:: 文書抜粋 ::
####

14時46分

 自宅でぼんやりと、低くにぶいサイレンが遠く鳴るのを聞いていた。
 サイレンが鳴ってよかった。
 もし鳴らなければ、あの日に釘付けにされたまま置き去りになっている私の心の一部は、どうすればいいかわからなかったろう。
 忘れないで。
 なんて凡庸な言葉。
 ついで、忘れるのはよいこと、人は自然に忘れるもの、忘れないなんて土台無理、そんな言葉がいくつも浮かび、ゆらゆらと漂う。
 忘れないで。
 わからない。なにを忘れないでいたいのか、忘れないでいて欲しいのか、それもわからない。
 忘れないで。
 遠いサイレンを聞きながらその言葉を反芻した。

 

 
 一年ほど前の会話。

「 測る必要なんかないっぺ、どうせ大した線量じゃないのわかってるもの。オレ自分で測ったもの、支所で線量計借りて。
 年間追加が1ミリとかいうやつね、ああ、そう、オレはこのくらい。じゃ、大したことないね。
 田んぼ? はあ、やめちまったわ。作ったって食べる人いないもの。
 トラクターも売っちまった。持ってたら未練が残るから。
 孫? 正月にはようやく来たよ。でも、ここのものは何も食べさせねえ。水もペットボトル買ってくる。
 だって、気持ち悪いでしょ、きっと。オレらは気にしねえけど。
 オレらは年だからなんにも気にしないで食べるよ。
 だって測ったって、大した線量出ないんでしょ?

####

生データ
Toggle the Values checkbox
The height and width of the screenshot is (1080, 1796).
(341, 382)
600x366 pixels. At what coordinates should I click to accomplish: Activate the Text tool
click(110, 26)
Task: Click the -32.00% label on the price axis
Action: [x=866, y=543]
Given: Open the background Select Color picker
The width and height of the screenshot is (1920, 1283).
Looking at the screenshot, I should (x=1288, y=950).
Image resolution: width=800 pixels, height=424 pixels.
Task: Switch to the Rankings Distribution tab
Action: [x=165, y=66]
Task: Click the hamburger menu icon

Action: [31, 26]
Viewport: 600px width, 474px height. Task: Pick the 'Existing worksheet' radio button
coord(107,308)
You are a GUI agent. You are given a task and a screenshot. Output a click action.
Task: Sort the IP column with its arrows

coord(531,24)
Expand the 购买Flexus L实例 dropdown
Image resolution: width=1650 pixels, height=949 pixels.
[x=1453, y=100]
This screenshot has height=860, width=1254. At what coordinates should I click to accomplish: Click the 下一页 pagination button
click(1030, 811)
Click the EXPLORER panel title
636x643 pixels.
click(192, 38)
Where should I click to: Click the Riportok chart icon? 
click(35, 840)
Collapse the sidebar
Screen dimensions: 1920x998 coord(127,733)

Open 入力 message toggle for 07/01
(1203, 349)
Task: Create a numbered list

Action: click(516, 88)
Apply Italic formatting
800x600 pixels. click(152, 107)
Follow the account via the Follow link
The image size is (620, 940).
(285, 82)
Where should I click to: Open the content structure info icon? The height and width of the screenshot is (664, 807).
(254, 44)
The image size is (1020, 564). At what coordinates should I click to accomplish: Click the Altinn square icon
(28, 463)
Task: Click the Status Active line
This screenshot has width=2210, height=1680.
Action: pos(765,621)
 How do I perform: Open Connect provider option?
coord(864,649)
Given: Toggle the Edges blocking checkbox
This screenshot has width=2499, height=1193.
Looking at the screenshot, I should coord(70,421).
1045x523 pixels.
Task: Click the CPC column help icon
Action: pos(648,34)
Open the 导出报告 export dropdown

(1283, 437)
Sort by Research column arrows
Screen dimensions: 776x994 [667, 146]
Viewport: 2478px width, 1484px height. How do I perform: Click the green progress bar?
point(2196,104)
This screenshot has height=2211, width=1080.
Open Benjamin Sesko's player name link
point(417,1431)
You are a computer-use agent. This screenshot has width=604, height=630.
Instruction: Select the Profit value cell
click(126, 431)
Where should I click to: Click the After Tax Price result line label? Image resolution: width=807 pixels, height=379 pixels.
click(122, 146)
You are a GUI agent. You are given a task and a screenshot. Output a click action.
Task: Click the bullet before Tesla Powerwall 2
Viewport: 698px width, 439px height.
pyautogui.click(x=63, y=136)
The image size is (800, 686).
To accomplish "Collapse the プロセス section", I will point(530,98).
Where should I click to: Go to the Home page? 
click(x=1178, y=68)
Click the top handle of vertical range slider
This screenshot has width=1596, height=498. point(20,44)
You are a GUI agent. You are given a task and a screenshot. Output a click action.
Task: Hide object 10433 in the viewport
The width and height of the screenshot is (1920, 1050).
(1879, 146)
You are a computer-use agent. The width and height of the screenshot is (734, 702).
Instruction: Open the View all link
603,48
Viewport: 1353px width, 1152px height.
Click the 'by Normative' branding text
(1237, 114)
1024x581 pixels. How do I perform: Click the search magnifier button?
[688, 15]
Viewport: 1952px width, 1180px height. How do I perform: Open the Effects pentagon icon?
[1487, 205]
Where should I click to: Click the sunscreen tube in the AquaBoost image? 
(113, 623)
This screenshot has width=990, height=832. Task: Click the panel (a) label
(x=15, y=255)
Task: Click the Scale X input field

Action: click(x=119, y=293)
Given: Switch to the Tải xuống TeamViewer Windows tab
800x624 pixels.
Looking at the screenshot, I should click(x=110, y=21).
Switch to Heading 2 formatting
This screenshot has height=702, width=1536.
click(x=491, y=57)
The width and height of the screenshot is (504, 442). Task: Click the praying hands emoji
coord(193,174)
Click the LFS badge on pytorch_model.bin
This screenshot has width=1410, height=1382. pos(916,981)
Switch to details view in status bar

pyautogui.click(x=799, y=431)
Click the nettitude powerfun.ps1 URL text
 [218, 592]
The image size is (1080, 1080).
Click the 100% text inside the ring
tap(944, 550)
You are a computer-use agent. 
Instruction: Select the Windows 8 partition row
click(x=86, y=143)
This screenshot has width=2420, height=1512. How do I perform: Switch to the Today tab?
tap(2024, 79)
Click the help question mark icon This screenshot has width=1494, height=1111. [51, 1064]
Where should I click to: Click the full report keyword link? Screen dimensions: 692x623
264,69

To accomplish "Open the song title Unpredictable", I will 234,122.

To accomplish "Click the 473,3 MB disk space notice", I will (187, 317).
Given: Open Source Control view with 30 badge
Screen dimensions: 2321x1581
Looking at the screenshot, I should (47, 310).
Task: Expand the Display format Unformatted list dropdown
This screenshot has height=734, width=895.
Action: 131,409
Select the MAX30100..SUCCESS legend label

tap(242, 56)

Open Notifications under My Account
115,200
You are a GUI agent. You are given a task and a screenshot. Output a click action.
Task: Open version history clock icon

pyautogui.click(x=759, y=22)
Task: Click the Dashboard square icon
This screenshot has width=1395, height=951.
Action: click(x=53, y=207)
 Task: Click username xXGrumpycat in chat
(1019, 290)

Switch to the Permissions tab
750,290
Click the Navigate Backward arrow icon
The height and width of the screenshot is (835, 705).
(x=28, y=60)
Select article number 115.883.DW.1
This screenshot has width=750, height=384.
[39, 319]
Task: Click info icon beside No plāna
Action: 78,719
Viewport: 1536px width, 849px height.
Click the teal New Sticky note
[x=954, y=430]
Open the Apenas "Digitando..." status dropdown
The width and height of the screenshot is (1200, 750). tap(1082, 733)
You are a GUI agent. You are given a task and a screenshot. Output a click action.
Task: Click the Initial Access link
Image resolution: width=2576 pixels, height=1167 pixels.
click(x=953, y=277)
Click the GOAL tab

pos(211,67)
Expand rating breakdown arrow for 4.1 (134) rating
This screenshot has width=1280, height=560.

####

:: 課題 1 ::
「14時46分」の文章で、「忘れないで」に続いて浮かび漂うとされている言葉をすべて挙げてください。
:: 課題 2 ::
「14時46分」の文章を、最後の文「だって測ったって、大した線量出ないんでしょ?」の直後から書き進めてください。

:: 解答 1 ::
- 忘れるのはよいこと
- 人は自然に忘れるもの
- 忘れないなんて土台無理

:: 解答 2 ::
 山菜は食わなくなったな、うちの裏山に山菜いーっぱい出るとこあんの。
 そこちょっと線量高いって言うの、震災のあと、一回もいかねえ。
 タラノキとかいーっぱいあって、見事だった、惜しかったなぁ。いまは食わねえよ、なんだか気味悪いもの。
 オレらは、もう年だから心配しねえけど、でも、将来はどうなるかわかんねえってんだべ?
 煙草のリスクと比べたら、大したことないリスクなんだべ? 知ってるよ。
 でも、将来はどうなるかわかんないんだっぺ。
 いやー、うちの作った米はうまかったぞー。また食いてえなあ。でも、トラクター売っちまったんだよな。
 どうせ孫には食わせらんねえし。
 測れば大丈夫って言ったって、こんなとこで作った米、もらうほうも気持ち悪いべ。
 いやオレらは心配してねえよ。ここで暮らすしかないもの。」


 一年後、彼は、測定グラフを手にした談笑の輪の中にいた。
 それぞれのグラフを手に、隣人たちが、測ればわかる、と口々に話すのを、少し戸惑い気味の表情で聞いていた。
 突然思いついたように、あかるい表情で「誰か、これ身につけて山に入ってみればいいんだっぺ」「誰か、山に行ってみればいいんだべ」、そう繰り返した。
 誰かが「そうだ」と答えた、けれど、それは、彼の心の中の声であったかもしれない。
 裏山の線量が高い、と、まるで興味がなさそうな表情で言った1年前の彼を思い出していた。

 まもなく、彼が線量計回収と配布の手伝いを申し出てくれていることを知った。
 1年前の彼と、先日の集まりでの彼の笑顔を交互に思い浮かべて、泣いた。
 最初嬉しくて、その次に悔しくて、その後にまた嬉しくて泣いた。
 失ったものの大きさに比して、なんというささやかな恩寵。
 それがなにものにも代えがたい喜びと希望であることを悔しさと共に噛みしめながら、泣いた。

 (彼は、おそらく、遠くないうちにD-shuttleを身につけ、自分自身で山へ出かけるだろう。)


 4年。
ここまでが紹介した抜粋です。